Canang sari — the small, beautifully woven palm-leaf offerings filled with flowers, incense, and food — are the heartbeat of Balinese Hindu daily life. Tens of thousands are laid at shrines, temples, and doorsteps across the island every morning. They are sacred. They are also, by sunset, waste.
Bali's larger temples and major ceremony sites produce staggering volumes of post-ritual biomass: spent canang, banten offerings, coconut husks, palm fronds, and floral materials. At peak ceremony days, a single pura agung (great temple) can accumulate up to 20 tonnes of organic waste in one day alone. Multiplied across thousands of temples island-wide, this becomes a crisis quietly buried under Bali's paradise image.

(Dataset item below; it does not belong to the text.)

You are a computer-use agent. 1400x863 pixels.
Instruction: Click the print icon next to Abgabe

For years, this waste was burned openly, dumped in rivers, or buried — releasing smoke, methane, and toxins into the environment that the ceremonies themselves were meant to protect.
at a single major temple
across the Island of the Gods
This is where Holy Briquettes began. Not in a laboratory, but at the gates of temples — watching sacred offerings become an environmental burden. We asked: what if the same materials that honour the gods could also power our stoves, restaurants, and communities?

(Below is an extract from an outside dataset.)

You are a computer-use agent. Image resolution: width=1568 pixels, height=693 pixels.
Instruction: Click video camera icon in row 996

The journey was not easy. Converting ceremonial biomass required understanding its unique composition — mixed flower species, coconut fibre, palm leaf, food remnants — all varying in moisture, density, and carbon content. Standard charcoal methods failed. We had to innovate.
Through years of field trials, working alongside temple communities, farmers, and researchers at Udayana University, we developed the JASMI Pyrolysis Kiln — a dual-compartment system capable of carbonising mixed ceremonial biomass into consistent, high-quality charcoal. The circle was finally closed: what came from the earth, through ceremony, returns as clean energy.